Mohammed Nibaruta, an opposition activist, said this is another way for the government to justify the illegal use of force to discourage the demonstrations over Nkuruniziza's candidacy, which goes against the constitution's limit of two five-year terms.
"The government is going to use live bullets but this will not stop protesters from coming to the streets tomorrow and the day after until Nkurunziza withdraws his candidacy," Nibaruta said.
The protests began April 26, a day after the ruling party made Nkurunziza its presidential candidate.
Nkurunziza was in neighboring Tanzania on Wednesday when a general announced a coup. Loyal forces crushed the rebellion and Nkurunziza returned to the country, but he had not been seen in the capital.
The coup attempt came after weeks of street protests against Nkurunziza's efforts to stay in power by standing in June elections for a third term.
Burundi's Constitution states a president can be popularly elected to two five-year terms. Nkurunziza maintains he can run for a third term because parliament elected him for his first one, leaving him open to be popularly elected to two terms. Opponents say a third term violates the Constitution and peace accords that ended a civil war here.
In Rome on Sunday, Pope Francis called for a sense of responsibility to prevail in Burundi following the attempted coup. "I would like to invite you to pray for the dear people of Burundi, which is undergoing a delicate moment: May the Lord help all to avoid violence and act responsibly for the good of the country," he said.
Seventeen security officials, including five generals, accused in the attempted coup appeared Saturday before a prosecutor who charged them with an attempt at destabilizing public institutions, lawyers of some of the suspects said.

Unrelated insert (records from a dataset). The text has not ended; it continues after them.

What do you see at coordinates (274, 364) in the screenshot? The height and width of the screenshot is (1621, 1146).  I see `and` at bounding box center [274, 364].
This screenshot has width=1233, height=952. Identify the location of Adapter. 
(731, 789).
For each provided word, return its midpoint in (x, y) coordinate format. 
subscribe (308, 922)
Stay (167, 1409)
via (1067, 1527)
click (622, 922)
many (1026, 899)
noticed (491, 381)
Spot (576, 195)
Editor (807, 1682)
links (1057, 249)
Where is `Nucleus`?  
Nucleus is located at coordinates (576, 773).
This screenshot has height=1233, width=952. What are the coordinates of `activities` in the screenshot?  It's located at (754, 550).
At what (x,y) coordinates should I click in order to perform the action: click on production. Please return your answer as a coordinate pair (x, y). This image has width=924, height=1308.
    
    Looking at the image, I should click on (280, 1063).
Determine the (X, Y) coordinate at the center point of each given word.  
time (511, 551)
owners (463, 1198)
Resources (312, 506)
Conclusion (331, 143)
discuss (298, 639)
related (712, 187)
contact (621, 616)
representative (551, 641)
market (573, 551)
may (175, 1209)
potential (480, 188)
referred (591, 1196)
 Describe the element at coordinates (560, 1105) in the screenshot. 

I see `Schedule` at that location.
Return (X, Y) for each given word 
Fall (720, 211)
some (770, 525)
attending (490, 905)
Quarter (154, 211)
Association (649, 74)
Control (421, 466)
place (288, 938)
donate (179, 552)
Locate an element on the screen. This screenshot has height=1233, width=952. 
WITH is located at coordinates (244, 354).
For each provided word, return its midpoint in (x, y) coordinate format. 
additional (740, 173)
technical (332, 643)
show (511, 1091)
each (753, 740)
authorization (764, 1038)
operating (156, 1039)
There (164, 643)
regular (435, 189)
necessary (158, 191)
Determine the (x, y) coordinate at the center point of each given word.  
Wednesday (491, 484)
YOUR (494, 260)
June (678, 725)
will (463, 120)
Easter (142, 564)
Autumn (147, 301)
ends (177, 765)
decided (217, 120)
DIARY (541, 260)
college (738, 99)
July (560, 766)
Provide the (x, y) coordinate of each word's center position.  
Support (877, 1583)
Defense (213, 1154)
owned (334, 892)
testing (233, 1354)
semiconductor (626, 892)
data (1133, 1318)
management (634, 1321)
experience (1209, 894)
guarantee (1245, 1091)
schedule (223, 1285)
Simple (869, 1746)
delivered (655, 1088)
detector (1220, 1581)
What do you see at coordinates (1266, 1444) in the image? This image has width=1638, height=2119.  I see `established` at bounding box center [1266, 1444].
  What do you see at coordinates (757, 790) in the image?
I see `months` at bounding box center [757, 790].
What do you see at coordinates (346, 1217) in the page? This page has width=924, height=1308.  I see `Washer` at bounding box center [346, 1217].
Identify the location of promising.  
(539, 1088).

The general who announced the coup, however, remains at large.
More than 105,000 Burundians have fled to neighboring countries recently, according to the U.N. The U.N. refugee agency said Sunday seven Burundi refugees had died in a camp in neighboring Tanzania since Wednesday of severe diarrhea and two cases were suspected to have been caused by cholera.
The United States provided evacuation assistance to about 20 U.S. citizens on three commercial charter flights, as well as four Canadian citizens and other foreign citizens, according to a U.S. State Department statement.